I recently began therapy with a new word finding client. His lack of understanding about what “word finding” or “word retrieval” is was a good reminder to go back to the basics and explain why he is in language therapy. This led me back to my very first blog post in 2014. I have edited it and reprinted below:
So where do I start when I have a new speech therapy client and have identified word finding as a goal area? So often, we jump straight into expressive language activities. I feel very strongly, however, that we first need to get our young friend on board: if he is to be successful in therapy, he needs to be aware of why he is here and why it will benefit him.
When we begin articulation therapy, we first make sure a child can discriminate the “old” sound from the “new” sound, right? Shouldn’t we also be sure a child can recognize what a “word finding problem” is? Shouldn’t he be able to “discriminate” when he is stuck on a target word and when he is using the correct vocabulary word?
Step # 1 is AWARENESS. A child in language therapy needs to be aware that there is such a thing as a “word finding problem.” EVERYONE has word finding difficulties at some point in time….Mom, Dad , teachers, coaches, smart kids, cool kids. But if these difficulties occur too often, they can really interfere with our trying to express ourselves.

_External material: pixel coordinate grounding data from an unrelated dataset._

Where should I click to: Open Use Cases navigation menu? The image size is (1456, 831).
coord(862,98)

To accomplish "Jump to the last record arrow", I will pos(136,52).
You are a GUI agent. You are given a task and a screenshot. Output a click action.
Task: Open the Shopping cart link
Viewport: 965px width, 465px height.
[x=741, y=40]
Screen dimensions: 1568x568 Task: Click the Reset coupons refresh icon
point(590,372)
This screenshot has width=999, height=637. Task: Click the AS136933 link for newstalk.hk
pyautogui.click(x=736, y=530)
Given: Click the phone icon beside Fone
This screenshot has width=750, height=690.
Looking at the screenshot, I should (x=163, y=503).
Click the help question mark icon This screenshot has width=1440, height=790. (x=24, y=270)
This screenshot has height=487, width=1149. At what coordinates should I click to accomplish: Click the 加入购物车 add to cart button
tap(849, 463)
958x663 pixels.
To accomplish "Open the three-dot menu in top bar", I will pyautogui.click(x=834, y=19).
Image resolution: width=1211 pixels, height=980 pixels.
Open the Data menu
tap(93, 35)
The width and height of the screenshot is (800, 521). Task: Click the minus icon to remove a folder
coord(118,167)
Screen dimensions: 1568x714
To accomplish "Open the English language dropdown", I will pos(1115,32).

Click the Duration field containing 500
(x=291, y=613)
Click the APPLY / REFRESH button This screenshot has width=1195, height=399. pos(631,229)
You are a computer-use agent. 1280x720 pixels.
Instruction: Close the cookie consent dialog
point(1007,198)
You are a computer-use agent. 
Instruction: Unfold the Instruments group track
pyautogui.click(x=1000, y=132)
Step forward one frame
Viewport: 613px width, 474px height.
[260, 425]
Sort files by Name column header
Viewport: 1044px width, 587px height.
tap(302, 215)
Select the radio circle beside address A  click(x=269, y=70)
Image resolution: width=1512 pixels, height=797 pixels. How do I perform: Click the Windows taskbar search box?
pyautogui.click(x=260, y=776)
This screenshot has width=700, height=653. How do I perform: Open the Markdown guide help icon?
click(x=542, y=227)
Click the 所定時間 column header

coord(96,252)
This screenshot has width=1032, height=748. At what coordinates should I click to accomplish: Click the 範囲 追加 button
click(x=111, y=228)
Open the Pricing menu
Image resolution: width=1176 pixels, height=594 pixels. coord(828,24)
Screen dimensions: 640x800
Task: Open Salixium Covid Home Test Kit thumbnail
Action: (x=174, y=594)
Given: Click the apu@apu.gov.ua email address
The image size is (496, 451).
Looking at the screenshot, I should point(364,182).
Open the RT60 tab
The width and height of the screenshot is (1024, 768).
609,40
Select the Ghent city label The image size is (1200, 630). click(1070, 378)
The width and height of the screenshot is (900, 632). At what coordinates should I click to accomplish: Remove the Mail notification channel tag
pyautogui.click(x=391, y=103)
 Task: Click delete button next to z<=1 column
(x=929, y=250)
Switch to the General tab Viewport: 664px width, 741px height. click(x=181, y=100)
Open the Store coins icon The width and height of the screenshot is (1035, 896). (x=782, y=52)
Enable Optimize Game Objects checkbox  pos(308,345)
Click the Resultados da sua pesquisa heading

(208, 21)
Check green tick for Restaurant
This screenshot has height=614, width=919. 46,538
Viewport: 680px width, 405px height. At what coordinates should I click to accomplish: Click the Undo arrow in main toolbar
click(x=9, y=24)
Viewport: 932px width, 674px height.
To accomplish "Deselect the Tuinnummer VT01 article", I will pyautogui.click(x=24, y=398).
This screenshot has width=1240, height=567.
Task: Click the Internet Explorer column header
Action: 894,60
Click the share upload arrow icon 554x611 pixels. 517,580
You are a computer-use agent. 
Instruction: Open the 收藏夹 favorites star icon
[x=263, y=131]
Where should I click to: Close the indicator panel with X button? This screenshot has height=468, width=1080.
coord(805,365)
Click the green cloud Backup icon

No child wants to be confronted with his difficulties when he first meets the new SLP. We have to strike the delicate balance between helping him become aware of his challenges and making him feel like a failure. So I start by helping him listen for the word finding difficulties others have.
Look at the media! TV and radio commercials are full of examples. His “speech homework” can be to find an example of a character in a favorite show stymied by getting stuck on the word he needs. At home, if he can catch his parent calling him a sibling’s name, he realizes that we are all “word finders.” Likewise, what about the teacher who says, “After math, we will go to music…I mean art”?
I have created a number of dialogs that I use to help my WF students become more aware of the types of word finding problems they may experience. You can write them yourself. The more specific they are to an individual child, the more meaningful they are. But I have provided a few for you to get started on my “resources” page. Have the kids read it themselves, or read it to them and have them push a button to identify a WF “mistake.”
What ideas have you used to create AWARENESS of word finding challenges? Please share!